The client architect relationship is a crucial factor in the success of any building. Success, that is, measured by the synthesis of the client’s aspirations (and brief) with the architect’s aspirations (design and resolution) – not fame and popularity. It is a meeting of minds. And it is a rarer event than you might think.

So with Google commissioning Ingenhoven to design their main campus (aka Googleplex) in Mountain View, there is a high probability, given the respective backgrounds of the two, that the project will be a success. Google is effectively run by engineers — talented and (mostly) wealthy ones — but engineers nonetheless. Being engineers they approach things with a methodical, logical eye. Why else would they have hundreds of great services we use every day that all look they were designed by someone with a very limited ‘design eye’. Perhaps ‘minimal’ would be the most polite way of describing Google web design. Some talented designers (Doug Bowman) have tried over the years… and failed. The entrenched engineering approach is summed up by Google VP Marissa Mayer demanding a study to test 41 shades of blue to find the ‘correct’ one!

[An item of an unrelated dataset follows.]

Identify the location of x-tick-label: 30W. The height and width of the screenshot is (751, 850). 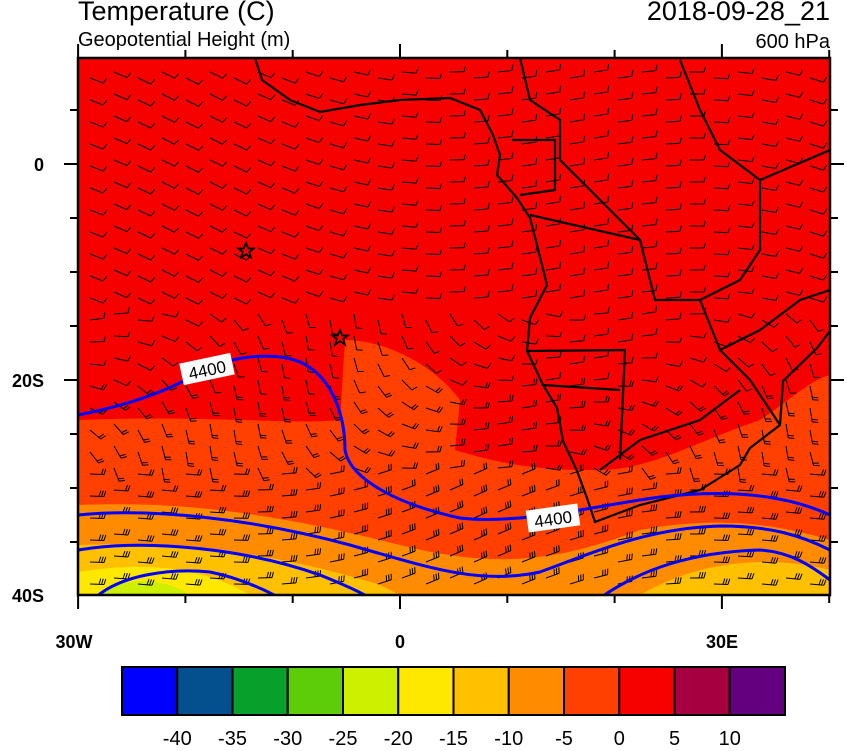
(74, 642).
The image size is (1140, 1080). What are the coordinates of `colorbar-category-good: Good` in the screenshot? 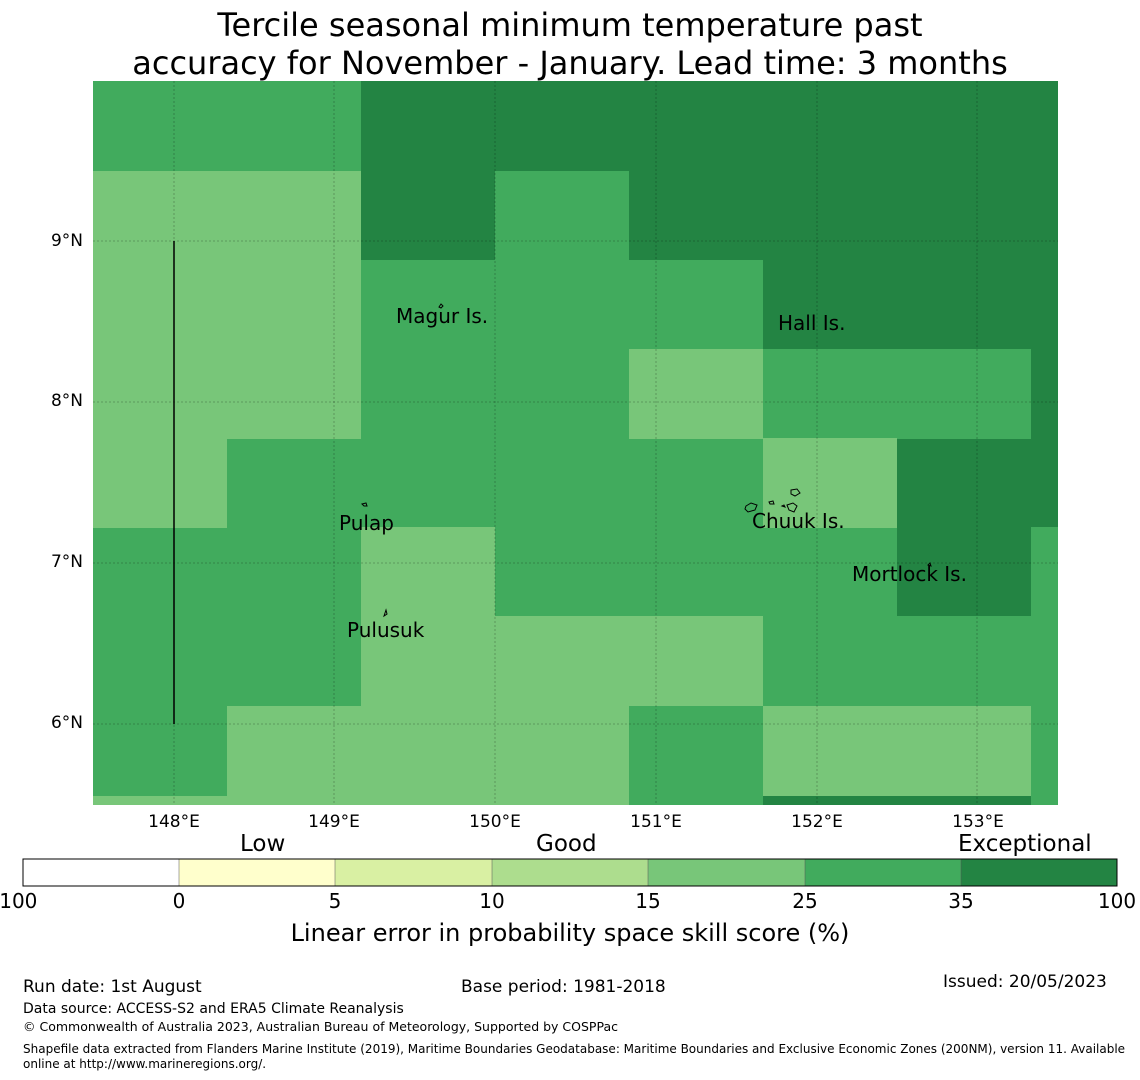 It's located at (566, 844).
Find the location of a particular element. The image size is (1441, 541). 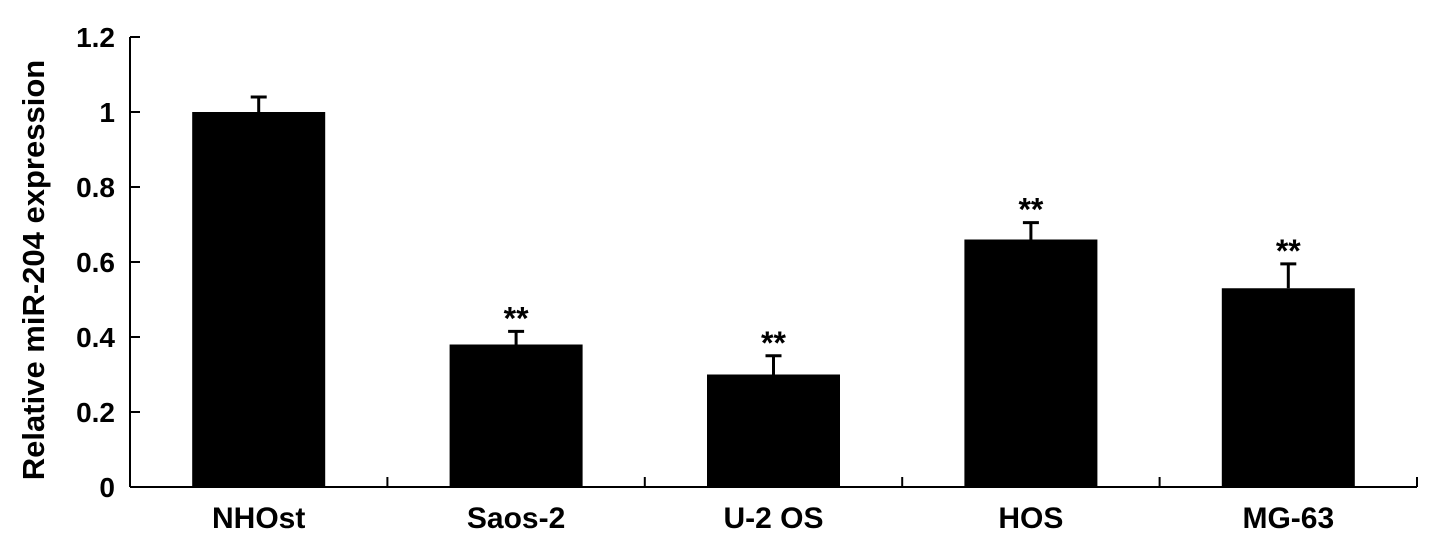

So what’s all this to do with architecture?
Having written about Ingenhoven here before, to me it seems like a logical match. He practices architecture with a rational engineering approach particularly in relation to sustainability. That will no doubt suit Google. The project is a first for both Google and Ingenhoven; it is the first building commissioned by Google by an architect and the first American project for Ingenhoven. Not sure if that spells trouble or just a few client-architect teething issues.
…a design process that emulates nature — and not from ornamentation.
(Christoph Ingenhoven)
Perhaps Google and Ingenhoven will be a client-architect match made in heaven. Meanwhile another huge tech company and architect have started dating: Apple and Foster. Only time will tell which relationship works out.